Dataset records.
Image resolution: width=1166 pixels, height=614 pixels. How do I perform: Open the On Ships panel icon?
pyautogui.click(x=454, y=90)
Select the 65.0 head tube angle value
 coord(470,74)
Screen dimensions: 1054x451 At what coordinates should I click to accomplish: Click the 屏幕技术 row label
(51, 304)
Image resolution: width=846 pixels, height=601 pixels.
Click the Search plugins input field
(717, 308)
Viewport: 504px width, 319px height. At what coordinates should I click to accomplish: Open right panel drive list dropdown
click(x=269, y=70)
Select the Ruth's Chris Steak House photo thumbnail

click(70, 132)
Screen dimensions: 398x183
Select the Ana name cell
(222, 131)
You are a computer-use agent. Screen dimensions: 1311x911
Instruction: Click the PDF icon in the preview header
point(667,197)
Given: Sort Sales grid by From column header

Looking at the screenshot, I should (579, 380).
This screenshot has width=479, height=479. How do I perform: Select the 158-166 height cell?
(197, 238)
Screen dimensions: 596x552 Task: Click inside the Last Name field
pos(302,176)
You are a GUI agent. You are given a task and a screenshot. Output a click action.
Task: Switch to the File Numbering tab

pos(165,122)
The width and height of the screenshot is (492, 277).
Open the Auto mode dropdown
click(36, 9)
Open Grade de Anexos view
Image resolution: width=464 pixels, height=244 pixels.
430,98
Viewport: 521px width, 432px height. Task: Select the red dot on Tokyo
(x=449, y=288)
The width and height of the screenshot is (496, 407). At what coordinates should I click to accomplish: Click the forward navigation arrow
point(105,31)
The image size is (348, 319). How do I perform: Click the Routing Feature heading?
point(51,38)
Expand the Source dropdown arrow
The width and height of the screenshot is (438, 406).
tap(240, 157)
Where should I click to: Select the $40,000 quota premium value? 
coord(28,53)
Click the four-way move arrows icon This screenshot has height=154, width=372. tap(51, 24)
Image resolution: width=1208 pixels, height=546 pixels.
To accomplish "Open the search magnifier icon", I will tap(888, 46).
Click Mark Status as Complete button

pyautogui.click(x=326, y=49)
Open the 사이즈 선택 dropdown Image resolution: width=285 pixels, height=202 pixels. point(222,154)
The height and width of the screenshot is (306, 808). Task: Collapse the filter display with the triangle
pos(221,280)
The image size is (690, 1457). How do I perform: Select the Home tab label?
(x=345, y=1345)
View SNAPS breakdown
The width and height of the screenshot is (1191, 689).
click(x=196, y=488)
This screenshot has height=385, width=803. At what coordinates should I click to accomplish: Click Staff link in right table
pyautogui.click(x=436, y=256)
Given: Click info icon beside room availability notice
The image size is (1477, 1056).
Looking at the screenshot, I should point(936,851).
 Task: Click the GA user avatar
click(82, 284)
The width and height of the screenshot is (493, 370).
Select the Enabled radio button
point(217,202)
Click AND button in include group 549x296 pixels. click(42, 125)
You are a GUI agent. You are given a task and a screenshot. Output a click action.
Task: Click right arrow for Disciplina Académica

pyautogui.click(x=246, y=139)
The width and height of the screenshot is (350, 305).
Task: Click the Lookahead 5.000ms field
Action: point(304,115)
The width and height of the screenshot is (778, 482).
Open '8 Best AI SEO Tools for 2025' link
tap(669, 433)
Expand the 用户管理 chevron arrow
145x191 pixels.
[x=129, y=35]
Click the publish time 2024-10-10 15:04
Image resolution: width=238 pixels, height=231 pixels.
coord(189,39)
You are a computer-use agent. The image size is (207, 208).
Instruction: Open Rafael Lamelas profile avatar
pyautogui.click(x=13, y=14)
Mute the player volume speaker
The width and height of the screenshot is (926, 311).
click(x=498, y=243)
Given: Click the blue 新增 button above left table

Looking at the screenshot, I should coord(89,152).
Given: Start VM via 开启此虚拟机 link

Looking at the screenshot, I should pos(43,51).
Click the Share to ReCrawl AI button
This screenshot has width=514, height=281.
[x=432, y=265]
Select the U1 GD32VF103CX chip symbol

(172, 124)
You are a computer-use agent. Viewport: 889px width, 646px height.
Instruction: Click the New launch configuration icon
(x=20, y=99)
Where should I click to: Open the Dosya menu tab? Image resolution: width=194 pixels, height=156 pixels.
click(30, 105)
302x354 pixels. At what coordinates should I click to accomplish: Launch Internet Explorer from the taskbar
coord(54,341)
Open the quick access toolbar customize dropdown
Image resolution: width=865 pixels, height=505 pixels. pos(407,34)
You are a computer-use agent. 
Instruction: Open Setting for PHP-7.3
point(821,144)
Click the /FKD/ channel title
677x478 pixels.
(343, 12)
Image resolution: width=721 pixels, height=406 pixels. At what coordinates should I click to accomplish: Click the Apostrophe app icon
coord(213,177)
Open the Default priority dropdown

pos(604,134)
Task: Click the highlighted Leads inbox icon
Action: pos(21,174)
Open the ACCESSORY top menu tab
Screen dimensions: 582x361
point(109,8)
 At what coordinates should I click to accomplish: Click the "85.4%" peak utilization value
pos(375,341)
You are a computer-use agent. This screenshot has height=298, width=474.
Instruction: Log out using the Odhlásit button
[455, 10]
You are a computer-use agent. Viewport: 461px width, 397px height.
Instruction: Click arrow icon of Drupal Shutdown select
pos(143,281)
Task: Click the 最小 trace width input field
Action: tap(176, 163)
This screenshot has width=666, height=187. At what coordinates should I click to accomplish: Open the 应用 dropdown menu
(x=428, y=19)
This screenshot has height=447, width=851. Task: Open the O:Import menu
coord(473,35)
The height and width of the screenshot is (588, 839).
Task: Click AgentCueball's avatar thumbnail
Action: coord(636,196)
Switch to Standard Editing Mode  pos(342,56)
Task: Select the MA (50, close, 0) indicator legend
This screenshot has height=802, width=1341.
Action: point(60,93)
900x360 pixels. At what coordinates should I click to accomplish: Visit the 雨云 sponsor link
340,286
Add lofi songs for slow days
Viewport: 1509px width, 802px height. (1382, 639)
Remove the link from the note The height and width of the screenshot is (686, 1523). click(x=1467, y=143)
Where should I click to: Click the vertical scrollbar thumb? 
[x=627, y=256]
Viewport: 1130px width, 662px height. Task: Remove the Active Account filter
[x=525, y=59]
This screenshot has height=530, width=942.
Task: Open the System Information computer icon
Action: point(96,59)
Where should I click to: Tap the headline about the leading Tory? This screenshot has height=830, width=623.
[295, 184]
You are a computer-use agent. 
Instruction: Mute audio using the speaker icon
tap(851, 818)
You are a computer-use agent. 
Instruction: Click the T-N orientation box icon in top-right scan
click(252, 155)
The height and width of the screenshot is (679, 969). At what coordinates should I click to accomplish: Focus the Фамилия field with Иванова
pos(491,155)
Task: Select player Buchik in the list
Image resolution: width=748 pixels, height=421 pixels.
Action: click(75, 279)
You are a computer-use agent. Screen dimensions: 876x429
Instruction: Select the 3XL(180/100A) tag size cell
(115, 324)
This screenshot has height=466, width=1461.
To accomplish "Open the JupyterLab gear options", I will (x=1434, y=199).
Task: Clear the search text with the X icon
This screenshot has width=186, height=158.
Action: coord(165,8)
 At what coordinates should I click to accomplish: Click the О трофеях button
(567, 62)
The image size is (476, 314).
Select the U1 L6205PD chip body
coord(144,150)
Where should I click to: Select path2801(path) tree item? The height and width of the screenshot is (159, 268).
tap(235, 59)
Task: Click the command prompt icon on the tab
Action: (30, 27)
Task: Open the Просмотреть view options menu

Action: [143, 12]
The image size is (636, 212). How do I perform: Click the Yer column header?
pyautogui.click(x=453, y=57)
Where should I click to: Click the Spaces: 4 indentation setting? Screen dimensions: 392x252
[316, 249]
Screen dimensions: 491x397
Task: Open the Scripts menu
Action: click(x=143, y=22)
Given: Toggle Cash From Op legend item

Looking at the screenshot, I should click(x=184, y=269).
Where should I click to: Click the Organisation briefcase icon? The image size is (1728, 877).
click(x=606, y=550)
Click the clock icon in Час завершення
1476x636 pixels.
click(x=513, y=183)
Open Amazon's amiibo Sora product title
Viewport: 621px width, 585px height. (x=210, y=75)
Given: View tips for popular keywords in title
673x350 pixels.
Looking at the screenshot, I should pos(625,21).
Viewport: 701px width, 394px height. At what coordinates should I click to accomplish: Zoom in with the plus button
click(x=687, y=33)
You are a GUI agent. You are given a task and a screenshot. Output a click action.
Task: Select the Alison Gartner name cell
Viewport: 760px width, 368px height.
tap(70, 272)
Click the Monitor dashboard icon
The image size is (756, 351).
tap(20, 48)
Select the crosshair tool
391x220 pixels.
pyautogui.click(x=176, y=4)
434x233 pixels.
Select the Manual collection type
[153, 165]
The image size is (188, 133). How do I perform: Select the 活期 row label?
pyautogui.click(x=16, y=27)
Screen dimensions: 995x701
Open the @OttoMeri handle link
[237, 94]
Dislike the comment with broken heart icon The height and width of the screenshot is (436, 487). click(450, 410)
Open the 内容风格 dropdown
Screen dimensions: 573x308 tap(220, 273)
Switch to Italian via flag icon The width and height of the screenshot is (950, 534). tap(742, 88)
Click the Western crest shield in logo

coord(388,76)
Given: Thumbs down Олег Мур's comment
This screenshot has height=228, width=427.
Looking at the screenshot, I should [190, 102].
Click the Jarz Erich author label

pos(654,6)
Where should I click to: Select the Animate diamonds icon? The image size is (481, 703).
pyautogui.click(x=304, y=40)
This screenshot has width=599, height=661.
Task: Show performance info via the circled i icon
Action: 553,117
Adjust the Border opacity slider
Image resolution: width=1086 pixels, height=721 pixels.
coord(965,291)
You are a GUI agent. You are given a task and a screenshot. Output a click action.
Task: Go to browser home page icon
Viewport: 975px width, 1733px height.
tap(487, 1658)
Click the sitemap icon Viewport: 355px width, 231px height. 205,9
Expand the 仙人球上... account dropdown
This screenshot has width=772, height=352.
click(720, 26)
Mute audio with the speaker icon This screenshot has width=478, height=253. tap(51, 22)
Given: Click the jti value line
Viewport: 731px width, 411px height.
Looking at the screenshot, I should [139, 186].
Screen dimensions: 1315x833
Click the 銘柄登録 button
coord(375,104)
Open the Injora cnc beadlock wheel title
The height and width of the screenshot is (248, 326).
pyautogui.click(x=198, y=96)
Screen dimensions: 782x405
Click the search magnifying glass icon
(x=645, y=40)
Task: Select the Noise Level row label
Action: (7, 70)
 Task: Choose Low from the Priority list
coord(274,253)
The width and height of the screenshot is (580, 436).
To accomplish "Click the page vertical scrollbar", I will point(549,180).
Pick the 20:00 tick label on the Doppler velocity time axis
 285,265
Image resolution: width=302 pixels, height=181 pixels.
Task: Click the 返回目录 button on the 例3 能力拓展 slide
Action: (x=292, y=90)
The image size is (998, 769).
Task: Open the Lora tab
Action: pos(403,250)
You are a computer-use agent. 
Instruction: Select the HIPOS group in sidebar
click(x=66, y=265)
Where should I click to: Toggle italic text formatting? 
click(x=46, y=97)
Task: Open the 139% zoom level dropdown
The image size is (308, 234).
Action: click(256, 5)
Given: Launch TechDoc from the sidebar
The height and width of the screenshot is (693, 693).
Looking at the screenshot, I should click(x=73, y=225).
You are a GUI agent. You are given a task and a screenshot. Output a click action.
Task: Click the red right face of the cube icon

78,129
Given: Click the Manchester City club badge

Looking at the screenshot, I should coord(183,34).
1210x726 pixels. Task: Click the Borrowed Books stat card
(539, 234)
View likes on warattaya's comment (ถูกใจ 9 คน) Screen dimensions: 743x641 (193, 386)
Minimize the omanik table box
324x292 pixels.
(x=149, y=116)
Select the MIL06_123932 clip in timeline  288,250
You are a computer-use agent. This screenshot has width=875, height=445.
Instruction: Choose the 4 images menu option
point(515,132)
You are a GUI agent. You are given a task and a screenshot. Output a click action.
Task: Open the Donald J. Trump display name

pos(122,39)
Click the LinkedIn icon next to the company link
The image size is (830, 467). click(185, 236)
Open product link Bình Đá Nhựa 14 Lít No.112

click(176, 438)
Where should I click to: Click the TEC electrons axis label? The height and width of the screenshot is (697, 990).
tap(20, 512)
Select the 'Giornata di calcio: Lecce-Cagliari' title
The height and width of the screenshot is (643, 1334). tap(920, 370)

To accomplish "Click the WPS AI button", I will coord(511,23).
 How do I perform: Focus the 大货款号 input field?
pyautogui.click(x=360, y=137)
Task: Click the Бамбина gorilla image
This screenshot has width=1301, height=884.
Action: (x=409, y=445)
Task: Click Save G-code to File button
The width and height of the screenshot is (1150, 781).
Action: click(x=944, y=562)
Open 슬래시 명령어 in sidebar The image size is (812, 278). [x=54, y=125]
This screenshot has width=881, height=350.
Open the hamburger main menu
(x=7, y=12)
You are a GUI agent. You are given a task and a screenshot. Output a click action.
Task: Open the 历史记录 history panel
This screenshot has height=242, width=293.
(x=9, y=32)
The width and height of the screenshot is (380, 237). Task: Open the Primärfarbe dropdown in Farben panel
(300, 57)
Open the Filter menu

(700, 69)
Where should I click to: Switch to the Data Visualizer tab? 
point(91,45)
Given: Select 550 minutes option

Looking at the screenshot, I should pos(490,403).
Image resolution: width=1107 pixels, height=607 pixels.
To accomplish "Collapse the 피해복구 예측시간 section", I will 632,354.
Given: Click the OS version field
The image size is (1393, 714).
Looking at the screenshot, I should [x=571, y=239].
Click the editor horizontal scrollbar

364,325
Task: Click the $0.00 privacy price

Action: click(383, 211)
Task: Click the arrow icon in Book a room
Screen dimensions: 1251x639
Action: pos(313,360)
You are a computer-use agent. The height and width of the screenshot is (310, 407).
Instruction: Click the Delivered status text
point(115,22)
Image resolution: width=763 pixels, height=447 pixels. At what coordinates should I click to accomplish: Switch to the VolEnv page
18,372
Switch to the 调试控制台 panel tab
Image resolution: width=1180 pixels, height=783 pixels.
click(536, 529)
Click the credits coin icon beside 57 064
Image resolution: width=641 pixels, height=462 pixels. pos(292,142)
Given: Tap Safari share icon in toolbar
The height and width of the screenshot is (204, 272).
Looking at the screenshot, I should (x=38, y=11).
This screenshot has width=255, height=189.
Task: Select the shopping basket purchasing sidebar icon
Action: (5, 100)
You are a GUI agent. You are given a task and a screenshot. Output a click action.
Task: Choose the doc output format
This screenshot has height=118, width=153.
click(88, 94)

What to do. Lines above that contain the string "room" make up the answer.

Task output.
Given: Click info icon beside room availability notice
Task: Click the arrow icon in Book a room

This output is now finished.